**Task prompt**
The output should be every line below that includes the word "toolbar".

**Input data**
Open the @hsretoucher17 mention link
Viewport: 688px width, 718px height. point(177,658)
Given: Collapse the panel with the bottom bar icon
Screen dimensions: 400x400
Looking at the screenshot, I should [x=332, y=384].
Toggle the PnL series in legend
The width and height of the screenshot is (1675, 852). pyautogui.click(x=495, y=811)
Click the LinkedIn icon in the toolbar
* * *
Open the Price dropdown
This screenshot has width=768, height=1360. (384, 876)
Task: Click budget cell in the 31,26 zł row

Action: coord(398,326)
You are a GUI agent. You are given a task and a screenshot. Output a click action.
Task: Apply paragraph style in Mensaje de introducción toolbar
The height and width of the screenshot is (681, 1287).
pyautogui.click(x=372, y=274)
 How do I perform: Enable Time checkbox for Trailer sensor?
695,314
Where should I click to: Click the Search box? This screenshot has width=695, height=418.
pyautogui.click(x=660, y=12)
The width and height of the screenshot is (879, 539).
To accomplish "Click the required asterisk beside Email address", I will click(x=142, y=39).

**Answer**
Click the LinkedIn icon in the toolbar
Task: Apply paragraph style in Mensaje de introducción toolbar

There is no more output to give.